From Here to Antiquity: Could Aristotle Be a Turkish Delight?

From Here to Antiquity: Could Aristotle Be a Turkish Delight?

aristotle
Aristotle

Greeks and Turks have been at odds with each other pretty much since Greece won independence from the Ottoman Empire in 1832. Hostility between the two nations intensified after the Turkish invasion of Cyprus in July 1974, and the subsequent Turkish occupation of the northern portion of the country, which is still ongoing today.

The Greeks, who have formed the largest population on Cyprus since Antiquity, are obviously not happy that their Turkish neighbors seized a piece of the Mediterranean island. And now it looks like Turkey is stoking the fire again by staking a claim to another of Greece’s prized “possessions:” the famous philosopher, Aristotle (384 BC–322 BC).

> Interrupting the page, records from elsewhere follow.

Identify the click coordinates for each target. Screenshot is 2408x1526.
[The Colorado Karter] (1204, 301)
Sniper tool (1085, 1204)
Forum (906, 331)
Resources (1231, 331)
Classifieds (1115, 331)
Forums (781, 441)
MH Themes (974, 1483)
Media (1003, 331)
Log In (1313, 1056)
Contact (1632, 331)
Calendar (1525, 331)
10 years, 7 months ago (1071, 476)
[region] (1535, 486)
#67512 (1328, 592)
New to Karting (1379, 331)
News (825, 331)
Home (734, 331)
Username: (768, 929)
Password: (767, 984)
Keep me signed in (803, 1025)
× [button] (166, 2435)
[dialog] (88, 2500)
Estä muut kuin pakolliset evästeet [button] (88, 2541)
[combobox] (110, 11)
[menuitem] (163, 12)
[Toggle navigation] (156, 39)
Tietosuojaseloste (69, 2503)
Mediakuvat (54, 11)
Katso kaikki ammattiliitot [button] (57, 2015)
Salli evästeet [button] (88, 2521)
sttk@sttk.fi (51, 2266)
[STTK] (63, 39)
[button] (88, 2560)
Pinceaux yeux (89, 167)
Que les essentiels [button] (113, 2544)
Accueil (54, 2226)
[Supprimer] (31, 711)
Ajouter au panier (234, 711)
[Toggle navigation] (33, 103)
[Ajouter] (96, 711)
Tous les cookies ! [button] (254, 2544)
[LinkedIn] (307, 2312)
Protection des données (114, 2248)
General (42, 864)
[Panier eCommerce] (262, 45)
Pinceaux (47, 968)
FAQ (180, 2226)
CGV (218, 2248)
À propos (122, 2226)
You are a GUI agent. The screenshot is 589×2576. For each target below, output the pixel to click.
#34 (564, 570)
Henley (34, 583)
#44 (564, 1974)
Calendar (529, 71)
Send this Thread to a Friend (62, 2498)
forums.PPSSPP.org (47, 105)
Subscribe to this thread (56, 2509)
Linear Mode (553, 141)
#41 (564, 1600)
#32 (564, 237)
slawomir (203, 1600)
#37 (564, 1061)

According to this recent article, Turkey says the philosopher, who made significant contributions to many areas of human knowledge—including logic, biology, metaphysics, and ethics—was, in fact, of Turkish origin.

The article goes on to say that local authorities in the ancient Turkish town of Assos have restored the statue of Aristotle as a symbol of their city.

Since the article doesn’t cite any proof as to the philosopher’s (alleged) Turkish blood, there is no way to ascertain whether this claim is credible. We do know that Aristotle was born to Greek parents in the ancient Greek city of Stagira. After the death of his mentor, Plato (428 BC–348 BC), Aristotle did travel to Asia Minor, which is present-day Turkey. He stayed there for about six years, got married, and went on to the Ancient Greek kingdom of Macedon, where he tutored a young man who would eventually become Alexander the Great.

What do the Greeks think about Turkey’s appropriation of the eminent philosopher? The headline in the aforementioned newspaper calls it a “historical insanity.”

But since there is no record of any other reaction, official or otherwise, we can only assume that this claim may very well be all Greek to them.